On the topic of justification for the Principle of Indifference as a general principle for assigning probabilities, I recommend the argument expounded in the middle of the second chapter of this document. The upshot is that the principle can be derived from a more primitive axiom, namely that equivalent states of information yield equivalent probabilities.

In terms of God, the 50%/50% probability assignment is only justified if one's information is symmetric about the existence/non-existence of God. This might be justified for the sort of God who touches off the Big Bang and then sits back, but for specifically one dude's concept of the Christian God? Not so much.

By Canuckistani (not verified) on 17 Jun 2006 #permalink

Canuckistani:

Thanks, that's what I was trying to say, but you phrased it much more clearly than I did.

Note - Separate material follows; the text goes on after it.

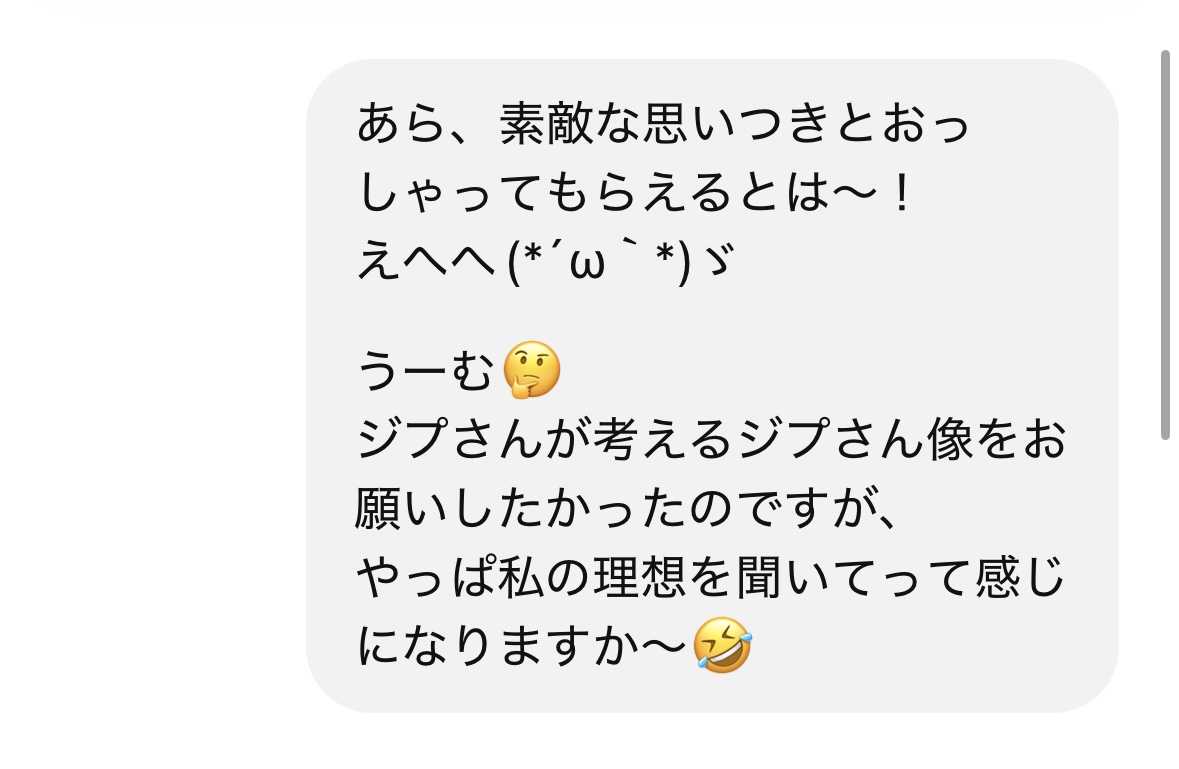
Task: Click the ω character inside the kaomoji
Action: pos(587,265)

You ask: "Is this guy really the best mathematician the ID folks have available to represent them?" You might like the following passage from the same mathematician:

"Despite my disagreements with Morris and young earth creationism, I regard those disagreements as far less serious than my disagreements with the Darwinian materialists. If you will, young earth creationism is at worst off by a few orders of magnitude in misestimating the age of the earth. On the other hand, Darwinism, in ascribing powers of intelligence to blind material forces, is off by infinite orders of magnitude." (In: "Intelligent design's contrubition to the debate over evolution: a reply to Henry Morris", 2005)

Robert,
Updating beliefs with more beliefs instead of observations doesn't seem to be what Bayesian inference is about, but I can see that one could possibly accumulate beliefs.

The problem for Swinburne then becomes that we are allowed to input all our beliefs that affects his Bayesian inference in the other direction. Mark already complained about his arbitrary exclusion rule.

By Torbjörn Larsson (not verified) on 18 Jun 2006 #permalink

Mark:

The uninformative (or objective) prior which assigns equal probability to each event maximizes the entropy. Since there are only two (mutually exclusive) events here (i.e., God exists or He does not), Swinburne's choice was justified.

Robert:

No, there are not only two mutually exclusive events here. That's one of Swinburne's biggest errors.

Swinburne's claim is that there are only two possibilities: (1) Swinburne's Christian god exists, or (2) no god(s) at all exist.

But (1) is not an atomic event. It's multiple statements mushed together for no reason in order to stack the probabilities in his favor. You don't get to start from complex compound statements without separating the distinct components and analyzing them separately.

It is, in essense, setting things up so that there's a 50% chance that *my religion is true*, but the sum of the probabilities of all other beliefs in deities, as well as the probability of their being no deities at all, are all considerably less that 50%. Why does Swinburne's concept of deity get a higher probability? Because he wants it to. He has no more justification than that.

Bronze Dog:

Either I am on Mars or I am not.

Earth would work just as well, but:

If you leap into the air from a standing position on Mars, most people would probably agree you're still on Mars. If you're in a rocket launched from Mars even in a suborbital trajectory, most people would say that at some point you're not on Mars, though I doubt they'd agree on where. You can define it rigorously to make it unambiguous, but I think the informal statement has a lot of middle ground. I have only the slightest familiarity with fuzzy logic, but isn't this kind of thing the motivation behind it?

Bronze:

I think a better example of what's wrong with the first point of Swinburne's argument is:

There's a 50% chance that I'm a french citizen. Either I'm french, or I'm not.

The problem with statement is pretty much exactly the same as the problem with "Either God exists, or he doesn't".

I only know what I remember from high school about statistics, but I can assure you that there's a 50% chance that the Invisible Pink Unicorn is eating a piece of invisible Austrian cheese from my hand right now. God doesn't fit this analogy? Too big, or too omnimax? Lol.